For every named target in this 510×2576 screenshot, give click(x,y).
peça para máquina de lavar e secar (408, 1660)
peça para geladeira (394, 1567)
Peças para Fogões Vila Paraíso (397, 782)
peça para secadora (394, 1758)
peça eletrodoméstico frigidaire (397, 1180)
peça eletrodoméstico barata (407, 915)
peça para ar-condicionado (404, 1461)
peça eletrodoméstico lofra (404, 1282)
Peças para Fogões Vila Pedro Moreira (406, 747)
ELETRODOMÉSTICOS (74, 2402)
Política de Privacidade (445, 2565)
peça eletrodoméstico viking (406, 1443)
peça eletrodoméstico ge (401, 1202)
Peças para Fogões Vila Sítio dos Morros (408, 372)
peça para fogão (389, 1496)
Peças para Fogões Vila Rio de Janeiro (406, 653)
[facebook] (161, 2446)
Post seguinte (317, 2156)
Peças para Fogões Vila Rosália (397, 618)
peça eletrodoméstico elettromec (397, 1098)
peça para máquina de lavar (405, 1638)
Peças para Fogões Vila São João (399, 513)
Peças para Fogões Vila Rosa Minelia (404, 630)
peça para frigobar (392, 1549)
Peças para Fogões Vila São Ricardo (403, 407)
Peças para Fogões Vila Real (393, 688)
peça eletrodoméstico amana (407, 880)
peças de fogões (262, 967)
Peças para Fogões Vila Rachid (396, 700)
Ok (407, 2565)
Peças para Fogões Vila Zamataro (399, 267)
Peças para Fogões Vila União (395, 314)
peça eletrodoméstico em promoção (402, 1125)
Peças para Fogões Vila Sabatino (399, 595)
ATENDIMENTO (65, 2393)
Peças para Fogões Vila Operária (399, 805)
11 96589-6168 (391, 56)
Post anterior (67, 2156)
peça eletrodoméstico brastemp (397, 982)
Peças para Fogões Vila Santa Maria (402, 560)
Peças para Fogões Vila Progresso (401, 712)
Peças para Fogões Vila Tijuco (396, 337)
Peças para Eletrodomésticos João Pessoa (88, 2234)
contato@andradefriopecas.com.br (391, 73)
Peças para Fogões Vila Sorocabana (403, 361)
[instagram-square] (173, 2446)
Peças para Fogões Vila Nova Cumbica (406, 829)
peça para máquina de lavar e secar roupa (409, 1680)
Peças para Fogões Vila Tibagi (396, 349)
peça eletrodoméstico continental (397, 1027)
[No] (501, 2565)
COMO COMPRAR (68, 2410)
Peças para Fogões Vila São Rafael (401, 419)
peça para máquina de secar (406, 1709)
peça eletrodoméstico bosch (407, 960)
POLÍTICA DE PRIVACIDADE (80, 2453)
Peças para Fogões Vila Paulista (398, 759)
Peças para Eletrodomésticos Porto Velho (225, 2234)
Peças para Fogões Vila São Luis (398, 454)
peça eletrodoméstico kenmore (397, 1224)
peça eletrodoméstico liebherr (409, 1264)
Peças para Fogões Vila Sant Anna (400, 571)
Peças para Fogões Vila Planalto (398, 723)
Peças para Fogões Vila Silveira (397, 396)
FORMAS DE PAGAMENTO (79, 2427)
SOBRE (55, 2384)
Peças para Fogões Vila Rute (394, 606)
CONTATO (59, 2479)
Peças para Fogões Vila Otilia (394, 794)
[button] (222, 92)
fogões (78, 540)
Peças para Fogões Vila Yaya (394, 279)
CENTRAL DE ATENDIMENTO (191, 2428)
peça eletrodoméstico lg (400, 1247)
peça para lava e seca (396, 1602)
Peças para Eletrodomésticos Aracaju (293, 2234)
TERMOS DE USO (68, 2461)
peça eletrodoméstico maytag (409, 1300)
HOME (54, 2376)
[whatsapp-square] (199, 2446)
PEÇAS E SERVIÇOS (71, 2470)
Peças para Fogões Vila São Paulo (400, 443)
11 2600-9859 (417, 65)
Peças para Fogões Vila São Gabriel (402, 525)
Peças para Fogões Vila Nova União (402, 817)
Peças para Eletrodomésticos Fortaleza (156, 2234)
·····
Work instruction >> The reply should restate the records above in full, character for character.

Response to the exercise >>
For every named target in this 510×2576 screenshot, give click(x,y).
peça para máquina de lavar e secar (408, 1660)
peça para geladeira (394, 1567)
Peças para Fogões Vila Paraíso (397, 782)
peça para secadora (394, 1758)
peça eletrodoméstico frigidaire (397, 1180)
peça eletrodoméstico barata (407, 915)
peça para ar-condicionado (404, 1461)
peça eletrodoméstico lofra (404, 1282)
Peças para Fogões Vila Pedro Moreira (406, 747)
ELETRODOMÉSTICOS (74, 2402)
Política de Privacidade (445, 2565)
peça eletrodoméstico viking (406, 1443)
peça eletrodoméstico ge (401, 1202)
Peças para Fogões Vila Sítio dos Morros (408, 372)
peça para fogão (389, 1496)
Peças para Fogões Vila Rio de Janeiro (406, 653)
[facebook] (161, 2446)
Post seguinte (317, 2156)
Peças para Fogões Vila Rosália (397, 618)
peça eletrodoméstico elettromec (397, 1098)
peça para máquina de lavar (405, 1638)
Peças para Fogões Vila São João (399, 513)
Peças para Fogões Vila Rosa Minelia (404, 630)
peça para frigobar (392, 1549)
Peças para Fogões Vila São Ricardo (403, 407)
Peças para Fogões Vila Real (393, 688)
peça eletrodoméstico amana (407, 880)
peças de fogões (262, 967)
Peças para Fogões Vila Rachid (396, 700)
Ok (407, 2565)
Peças para Fogões Vila Zamataro (399, 267)
Peças para Fogões Vila União (395, 314)
peça eletrodoméstico em promoção (402, 1125)
Peças para Fogões Vila Sabatino (399, 595)
ATENDIMENTO (65, 2393)
Peças para Fogões Vila Operária (399, 805)
11 96589-6168 (391, 56)
Post anterior (67, 2156)
peça eletrodoméstico brastemp (397, 982)
Peças para Fogões Vila Santa Maria (402, 560)
Peças para Fogões Vila Progresso (401, 712)
Peças para Fogões Vila Tijuco (396, 337)
Peças para Eletrodomésticos João Pessoa (88, 2234)
contato@andradefriopecas.com.br (391, 73)
Peças para Fogões Vila Sorocabana (403, 361)
[instagram-square] (173, 2446)
Peças para Fogões Vila Nova Cumbica (406, 829)
peça para máquina de lavar e secar roupa (409, 1680)
Peças para Fogões Vila Tibagi (396, 349)
peça eletrodoméstico continental (397, 1027)
[No] (501, 2565)
COMO COMPRAR (68, 2410)
Peças para Fogões Vila São Rafael (401, 419)
peça para máquina de secar (406, 1709)
peça eletrodoméstico bosch (407, 960)
POLÍTICA DE PRIVACIDADE (80, 2453)
Peças para Fogões Vila Paulista (398, 759)
Peças para Eletrodomésticos Porto Velho (225, 2234)
Peças para Fogões Vila São Luis (398, 454)
peça eletrodoméstico kenmore (397, 1224)
peça eletrodoméstico liebherr (409, 1264)
Peças para Fogões Vila Sant Anna (400, 571)
Peças para Fogões Vila Planalto (398, 723)
Peças para Fogões Vila Silveira (397, 396)
FORMAS DE PAGAMENTO (79, 2427)
SOBRE (55, 2384)
Peças para Fogões Vila Rute (394, 606)
CONTATO (59, 2479)
Peças para Fogões Vila Otilia (394, 794)
[button] (222, 92)
fogões (78, 540)
Peças para Fogões Vila Yaya (394, 279)
CENTRAL DE ATENDIMENTO (191, 2428)
peça eletrodoméstico lg (400, 1247)
peça para lava e seca (396, 1602)
Peças para Eletrodomésticos Aracaju (293, 2234)
TERMOS DE USO (68, 2461)
peça eletrodoméstico maytag (409, 1300)
HOME (54, 2376)
[whatsapp-square] (199, 2446)
PEÇAS E SERVIÇOS (71, 2470)
Peças para Fogões Vila São Paulo (400, 443)
11 2600-9859 (417, 65)
Peças para Fogões Vila São Gabriel (402, 525)
Peças para Fogões Vila Nova União (402, 817)
Peças para Eletrodomésticos Fortaleza (156, 2234)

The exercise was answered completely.